Officials will not unduly hinder the productivity of the workplace. The union can, by agreement, hold paid meetings of union members for the purposes associated with this agreement identified above. Management will not unreasonably withhold agreement to paid meetings of union members.
However, nothing in this clause provides an official of the Union with a right to enter premises for a purpose which is within Part 3-4 of the Fair Work Act 2009.”
[6] Section 185 and section 186 of the Act deal with the requirements for the approval of an enterprise agreement. Section 186(4) of the Act requires that, in deciding whether to approve an agreement, FWA must be satisfied that the agreement does not include any unlawful terms.
[7] Rights of entry are included in the definition of unlawful terms in s.194 in the following manner:
“194 Meaning of unlawful term
A term of an enterprise agreement is an unlawful term if it is:
....
(f) a term that provides for an entitlement:
(i) to enter premises for a purpose referred to in section 481 (which deals with investigation of suspected contraventions); or
(ii) to enter premises to hold discussions of a kind referred to in section 484;
other than in accordance with Part 3-4 (which deals with right of entry)”
[8] Section 481 states:
481 Entry to investigate suspected contravention
(1) A permit holder may enter premises and exercise a right under section 482 or 483 for the purpose of investigating a suspected contravention of this Act, or a term of a fair work instrument, that relates to, or affects, a member of the permit holder’s organisation:
(a) whose industrial interests the organisation is entitled to represent; and
(b) who performs work on the premises.
Note 1: Particulars of the suspected contravention must be specified in an entry notice or exemption certificate (see subsections 518(2) and 519(2)).

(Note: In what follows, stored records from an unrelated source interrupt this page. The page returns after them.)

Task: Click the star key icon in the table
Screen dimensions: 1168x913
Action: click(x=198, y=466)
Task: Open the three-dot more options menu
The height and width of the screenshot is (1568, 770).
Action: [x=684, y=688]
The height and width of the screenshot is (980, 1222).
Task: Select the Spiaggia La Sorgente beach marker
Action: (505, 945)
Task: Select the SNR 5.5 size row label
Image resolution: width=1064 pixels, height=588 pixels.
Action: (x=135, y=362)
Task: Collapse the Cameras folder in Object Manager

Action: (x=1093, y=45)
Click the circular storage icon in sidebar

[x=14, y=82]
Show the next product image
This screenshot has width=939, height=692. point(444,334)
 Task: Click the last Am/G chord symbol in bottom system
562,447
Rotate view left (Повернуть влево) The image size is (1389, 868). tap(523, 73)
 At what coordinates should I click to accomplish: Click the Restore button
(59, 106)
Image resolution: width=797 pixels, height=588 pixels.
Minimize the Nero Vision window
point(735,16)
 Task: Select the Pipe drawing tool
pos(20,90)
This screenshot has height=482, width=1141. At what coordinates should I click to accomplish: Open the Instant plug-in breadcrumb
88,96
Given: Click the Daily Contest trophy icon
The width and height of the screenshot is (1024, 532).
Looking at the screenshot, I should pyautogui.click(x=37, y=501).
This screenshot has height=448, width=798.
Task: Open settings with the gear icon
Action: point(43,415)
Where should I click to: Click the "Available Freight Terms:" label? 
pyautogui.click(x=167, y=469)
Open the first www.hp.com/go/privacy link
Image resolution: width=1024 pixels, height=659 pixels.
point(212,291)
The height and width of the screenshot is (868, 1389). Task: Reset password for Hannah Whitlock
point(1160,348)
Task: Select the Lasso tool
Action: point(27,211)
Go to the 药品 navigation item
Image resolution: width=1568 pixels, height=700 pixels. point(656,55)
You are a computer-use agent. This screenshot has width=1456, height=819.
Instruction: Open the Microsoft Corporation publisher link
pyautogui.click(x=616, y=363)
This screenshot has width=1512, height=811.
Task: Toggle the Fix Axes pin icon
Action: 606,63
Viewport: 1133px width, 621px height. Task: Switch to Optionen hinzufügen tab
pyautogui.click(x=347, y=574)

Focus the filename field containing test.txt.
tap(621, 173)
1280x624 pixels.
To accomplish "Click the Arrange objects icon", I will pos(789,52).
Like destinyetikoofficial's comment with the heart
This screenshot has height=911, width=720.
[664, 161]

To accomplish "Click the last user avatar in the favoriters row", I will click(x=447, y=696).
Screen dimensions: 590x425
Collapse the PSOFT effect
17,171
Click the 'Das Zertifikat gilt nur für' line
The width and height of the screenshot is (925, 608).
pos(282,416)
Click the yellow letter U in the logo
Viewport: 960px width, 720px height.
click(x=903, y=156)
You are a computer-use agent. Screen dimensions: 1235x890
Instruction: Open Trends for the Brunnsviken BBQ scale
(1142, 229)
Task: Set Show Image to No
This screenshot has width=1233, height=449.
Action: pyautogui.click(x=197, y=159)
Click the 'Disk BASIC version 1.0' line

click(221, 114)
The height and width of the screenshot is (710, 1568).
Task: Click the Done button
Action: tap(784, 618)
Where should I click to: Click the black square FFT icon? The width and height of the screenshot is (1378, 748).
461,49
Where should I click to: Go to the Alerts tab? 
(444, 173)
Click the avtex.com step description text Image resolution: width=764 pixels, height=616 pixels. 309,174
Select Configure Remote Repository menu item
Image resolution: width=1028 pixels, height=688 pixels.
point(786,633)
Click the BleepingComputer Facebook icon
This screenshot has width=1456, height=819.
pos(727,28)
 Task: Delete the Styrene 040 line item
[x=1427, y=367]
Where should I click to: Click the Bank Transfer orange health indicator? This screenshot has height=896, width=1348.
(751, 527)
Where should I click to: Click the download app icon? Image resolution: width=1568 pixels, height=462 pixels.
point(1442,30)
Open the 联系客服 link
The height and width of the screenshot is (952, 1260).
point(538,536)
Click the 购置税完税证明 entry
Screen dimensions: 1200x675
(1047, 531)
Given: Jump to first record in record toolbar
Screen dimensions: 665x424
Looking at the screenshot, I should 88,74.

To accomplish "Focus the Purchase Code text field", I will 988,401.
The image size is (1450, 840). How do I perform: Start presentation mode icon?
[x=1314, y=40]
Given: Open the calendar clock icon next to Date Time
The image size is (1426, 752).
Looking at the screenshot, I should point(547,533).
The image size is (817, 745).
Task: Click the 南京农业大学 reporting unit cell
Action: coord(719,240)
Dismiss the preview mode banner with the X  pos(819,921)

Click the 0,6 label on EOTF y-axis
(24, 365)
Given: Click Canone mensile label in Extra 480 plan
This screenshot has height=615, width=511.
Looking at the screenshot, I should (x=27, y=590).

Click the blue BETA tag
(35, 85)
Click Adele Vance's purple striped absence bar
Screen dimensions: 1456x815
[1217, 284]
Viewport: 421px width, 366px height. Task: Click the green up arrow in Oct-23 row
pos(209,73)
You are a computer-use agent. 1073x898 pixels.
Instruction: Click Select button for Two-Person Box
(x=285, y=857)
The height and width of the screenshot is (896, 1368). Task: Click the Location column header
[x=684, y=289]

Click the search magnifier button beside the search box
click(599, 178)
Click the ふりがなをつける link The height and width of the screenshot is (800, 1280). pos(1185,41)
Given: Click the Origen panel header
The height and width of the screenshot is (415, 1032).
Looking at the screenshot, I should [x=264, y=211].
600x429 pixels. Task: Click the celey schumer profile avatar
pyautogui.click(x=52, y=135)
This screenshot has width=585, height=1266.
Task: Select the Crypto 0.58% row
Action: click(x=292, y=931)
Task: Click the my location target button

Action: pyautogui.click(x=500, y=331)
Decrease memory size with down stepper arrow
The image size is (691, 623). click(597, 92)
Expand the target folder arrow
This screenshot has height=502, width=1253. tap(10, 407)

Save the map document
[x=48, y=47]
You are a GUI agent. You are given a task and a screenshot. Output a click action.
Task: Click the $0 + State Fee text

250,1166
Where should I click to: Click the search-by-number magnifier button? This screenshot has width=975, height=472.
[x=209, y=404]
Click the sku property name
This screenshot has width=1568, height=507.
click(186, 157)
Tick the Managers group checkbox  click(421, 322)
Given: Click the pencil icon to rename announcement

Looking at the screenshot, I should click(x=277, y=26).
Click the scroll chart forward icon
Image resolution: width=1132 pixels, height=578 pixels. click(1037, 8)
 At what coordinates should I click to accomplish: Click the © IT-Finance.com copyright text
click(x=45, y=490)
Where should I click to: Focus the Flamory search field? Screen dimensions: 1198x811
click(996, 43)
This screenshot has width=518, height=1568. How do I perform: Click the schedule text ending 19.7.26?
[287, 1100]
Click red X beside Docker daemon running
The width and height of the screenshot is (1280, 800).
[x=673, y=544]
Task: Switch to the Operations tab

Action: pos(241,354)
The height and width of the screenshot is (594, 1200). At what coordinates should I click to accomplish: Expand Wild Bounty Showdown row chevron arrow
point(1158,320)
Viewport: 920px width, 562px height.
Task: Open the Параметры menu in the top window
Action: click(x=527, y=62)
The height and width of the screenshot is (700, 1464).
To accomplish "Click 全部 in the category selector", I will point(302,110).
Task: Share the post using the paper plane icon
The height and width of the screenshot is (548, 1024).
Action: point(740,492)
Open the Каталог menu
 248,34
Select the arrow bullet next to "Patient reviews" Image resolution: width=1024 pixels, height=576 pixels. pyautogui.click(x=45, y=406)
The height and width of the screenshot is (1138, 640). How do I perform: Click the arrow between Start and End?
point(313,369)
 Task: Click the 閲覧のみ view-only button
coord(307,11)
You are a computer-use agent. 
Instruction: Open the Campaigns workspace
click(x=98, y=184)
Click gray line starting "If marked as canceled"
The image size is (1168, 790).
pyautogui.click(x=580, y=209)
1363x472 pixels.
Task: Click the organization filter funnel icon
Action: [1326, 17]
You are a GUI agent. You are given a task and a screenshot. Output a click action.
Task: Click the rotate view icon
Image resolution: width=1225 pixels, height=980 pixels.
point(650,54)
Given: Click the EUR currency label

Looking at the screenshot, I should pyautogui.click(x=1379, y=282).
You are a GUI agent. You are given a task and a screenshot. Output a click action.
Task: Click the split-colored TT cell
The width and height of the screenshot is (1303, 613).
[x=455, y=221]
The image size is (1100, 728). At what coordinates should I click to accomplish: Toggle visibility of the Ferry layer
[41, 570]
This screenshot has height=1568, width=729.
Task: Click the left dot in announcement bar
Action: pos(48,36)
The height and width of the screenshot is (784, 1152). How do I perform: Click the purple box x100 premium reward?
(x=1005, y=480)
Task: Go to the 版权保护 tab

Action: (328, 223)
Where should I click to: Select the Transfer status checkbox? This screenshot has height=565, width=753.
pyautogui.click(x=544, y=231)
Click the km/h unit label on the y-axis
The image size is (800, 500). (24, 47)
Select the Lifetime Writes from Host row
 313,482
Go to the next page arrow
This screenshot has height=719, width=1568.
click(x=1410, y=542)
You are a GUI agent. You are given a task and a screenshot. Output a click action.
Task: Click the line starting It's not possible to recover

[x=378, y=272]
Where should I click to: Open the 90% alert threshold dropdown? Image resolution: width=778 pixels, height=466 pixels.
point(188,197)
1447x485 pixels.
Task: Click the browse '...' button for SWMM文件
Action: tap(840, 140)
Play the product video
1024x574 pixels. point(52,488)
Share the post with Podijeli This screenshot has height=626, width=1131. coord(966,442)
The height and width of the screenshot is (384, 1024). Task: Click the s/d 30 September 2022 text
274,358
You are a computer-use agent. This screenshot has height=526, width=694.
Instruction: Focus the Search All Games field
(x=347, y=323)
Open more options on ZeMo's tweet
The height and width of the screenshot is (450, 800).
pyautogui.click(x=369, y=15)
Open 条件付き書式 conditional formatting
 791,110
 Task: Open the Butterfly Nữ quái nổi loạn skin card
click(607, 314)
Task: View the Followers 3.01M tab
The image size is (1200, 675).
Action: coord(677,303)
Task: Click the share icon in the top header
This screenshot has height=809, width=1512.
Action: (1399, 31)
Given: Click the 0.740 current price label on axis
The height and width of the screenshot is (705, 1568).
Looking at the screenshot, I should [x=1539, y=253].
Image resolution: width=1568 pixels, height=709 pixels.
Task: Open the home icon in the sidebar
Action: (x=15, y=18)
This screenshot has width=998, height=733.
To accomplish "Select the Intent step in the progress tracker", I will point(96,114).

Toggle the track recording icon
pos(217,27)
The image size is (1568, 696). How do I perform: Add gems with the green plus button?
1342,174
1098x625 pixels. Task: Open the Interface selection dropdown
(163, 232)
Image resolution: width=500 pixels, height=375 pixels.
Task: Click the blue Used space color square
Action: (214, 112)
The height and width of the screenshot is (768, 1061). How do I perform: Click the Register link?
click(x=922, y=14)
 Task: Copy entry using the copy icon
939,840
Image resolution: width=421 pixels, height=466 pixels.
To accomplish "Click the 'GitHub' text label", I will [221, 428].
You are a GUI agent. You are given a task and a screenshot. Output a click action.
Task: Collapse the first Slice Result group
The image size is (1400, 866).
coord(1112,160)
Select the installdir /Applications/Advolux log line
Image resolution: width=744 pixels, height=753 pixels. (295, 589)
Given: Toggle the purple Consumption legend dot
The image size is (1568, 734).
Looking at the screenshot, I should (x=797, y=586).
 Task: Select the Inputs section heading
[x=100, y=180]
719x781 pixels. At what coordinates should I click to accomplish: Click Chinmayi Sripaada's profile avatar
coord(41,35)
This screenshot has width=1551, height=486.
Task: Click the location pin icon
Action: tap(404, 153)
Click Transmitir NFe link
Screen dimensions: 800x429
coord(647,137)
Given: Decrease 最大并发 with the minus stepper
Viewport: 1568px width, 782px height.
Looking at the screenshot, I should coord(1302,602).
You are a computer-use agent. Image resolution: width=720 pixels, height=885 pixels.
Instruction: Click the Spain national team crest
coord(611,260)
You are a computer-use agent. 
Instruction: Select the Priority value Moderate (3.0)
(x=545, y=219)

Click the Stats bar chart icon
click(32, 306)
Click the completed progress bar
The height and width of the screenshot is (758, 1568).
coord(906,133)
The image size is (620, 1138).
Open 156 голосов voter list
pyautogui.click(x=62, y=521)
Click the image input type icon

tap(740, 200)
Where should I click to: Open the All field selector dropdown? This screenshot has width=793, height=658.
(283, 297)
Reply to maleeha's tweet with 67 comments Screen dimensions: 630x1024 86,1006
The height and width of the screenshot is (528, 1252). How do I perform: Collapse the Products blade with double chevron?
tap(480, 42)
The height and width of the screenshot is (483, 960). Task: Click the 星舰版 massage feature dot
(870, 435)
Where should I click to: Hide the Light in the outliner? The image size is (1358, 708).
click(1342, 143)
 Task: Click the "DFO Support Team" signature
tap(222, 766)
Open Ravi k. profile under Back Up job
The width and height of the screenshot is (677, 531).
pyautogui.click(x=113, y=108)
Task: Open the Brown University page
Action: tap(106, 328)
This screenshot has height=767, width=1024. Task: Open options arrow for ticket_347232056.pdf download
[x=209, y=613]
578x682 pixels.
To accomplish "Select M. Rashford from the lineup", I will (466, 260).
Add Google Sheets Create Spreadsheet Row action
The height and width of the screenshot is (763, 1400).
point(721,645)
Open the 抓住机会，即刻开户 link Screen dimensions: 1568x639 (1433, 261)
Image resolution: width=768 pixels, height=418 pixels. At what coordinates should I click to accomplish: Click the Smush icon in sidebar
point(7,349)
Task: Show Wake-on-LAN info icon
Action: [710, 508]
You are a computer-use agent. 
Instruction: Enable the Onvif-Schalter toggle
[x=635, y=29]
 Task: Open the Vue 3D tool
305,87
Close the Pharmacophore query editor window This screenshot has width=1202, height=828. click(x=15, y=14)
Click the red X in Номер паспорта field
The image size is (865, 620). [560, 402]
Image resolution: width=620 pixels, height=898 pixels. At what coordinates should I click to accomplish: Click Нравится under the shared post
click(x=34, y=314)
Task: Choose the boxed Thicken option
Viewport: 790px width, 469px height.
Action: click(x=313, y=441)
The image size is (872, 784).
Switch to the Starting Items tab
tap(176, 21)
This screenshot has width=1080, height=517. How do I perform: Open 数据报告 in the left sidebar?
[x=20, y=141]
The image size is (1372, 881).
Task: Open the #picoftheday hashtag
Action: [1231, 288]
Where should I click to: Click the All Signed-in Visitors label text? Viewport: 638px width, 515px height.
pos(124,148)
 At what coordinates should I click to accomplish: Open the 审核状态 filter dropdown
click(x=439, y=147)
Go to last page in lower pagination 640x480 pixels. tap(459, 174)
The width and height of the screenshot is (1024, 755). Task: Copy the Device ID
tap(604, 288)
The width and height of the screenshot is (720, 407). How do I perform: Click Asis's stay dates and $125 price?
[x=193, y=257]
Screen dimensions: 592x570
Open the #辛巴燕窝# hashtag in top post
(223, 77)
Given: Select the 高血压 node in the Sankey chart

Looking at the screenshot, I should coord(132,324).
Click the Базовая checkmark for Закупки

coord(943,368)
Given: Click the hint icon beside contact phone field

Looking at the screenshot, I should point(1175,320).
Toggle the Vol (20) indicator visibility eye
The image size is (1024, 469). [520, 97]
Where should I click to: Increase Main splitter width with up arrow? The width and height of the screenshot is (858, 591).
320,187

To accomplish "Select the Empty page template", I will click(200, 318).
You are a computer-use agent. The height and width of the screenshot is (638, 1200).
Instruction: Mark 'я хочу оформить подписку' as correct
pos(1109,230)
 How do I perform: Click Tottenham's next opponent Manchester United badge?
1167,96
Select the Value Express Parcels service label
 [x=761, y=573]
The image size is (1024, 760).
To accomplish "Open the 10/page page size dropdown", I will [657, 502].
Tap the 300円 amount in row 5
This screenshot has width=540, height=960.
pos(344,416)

Note 2: FWA may issue an affected member certificate if it is satisfied that a member referred to in this subsection is on the premises (see subsection 520(1)).
(2) The fair work instrument must apply or have applied to the member.
(3) The permit holder must reasonably suspect that the contravention has occurred, or is occurring. The burden of proving that the suspicion is reasonable lies on the person asserting that fact.
Note: A permit holder who seeks to exercise rights under this Part without reasonably suspecting that a contravention has occurred, or is occurring, is liable to be penalised under subsection 503(1) (which deals with misrepresentations about things authorised by this Part).”
[9] Section 484 states:
“484 Entry to hold discussions
A permit holder may enter premises for the purposes of holding discussions with one or more employees or TCF outworkers:
(a) who perform work on the premises; and
(b) whose industrial interests the permit holder’s organisation is entitled to represent; and
(c) who wish to participate in those discussions.”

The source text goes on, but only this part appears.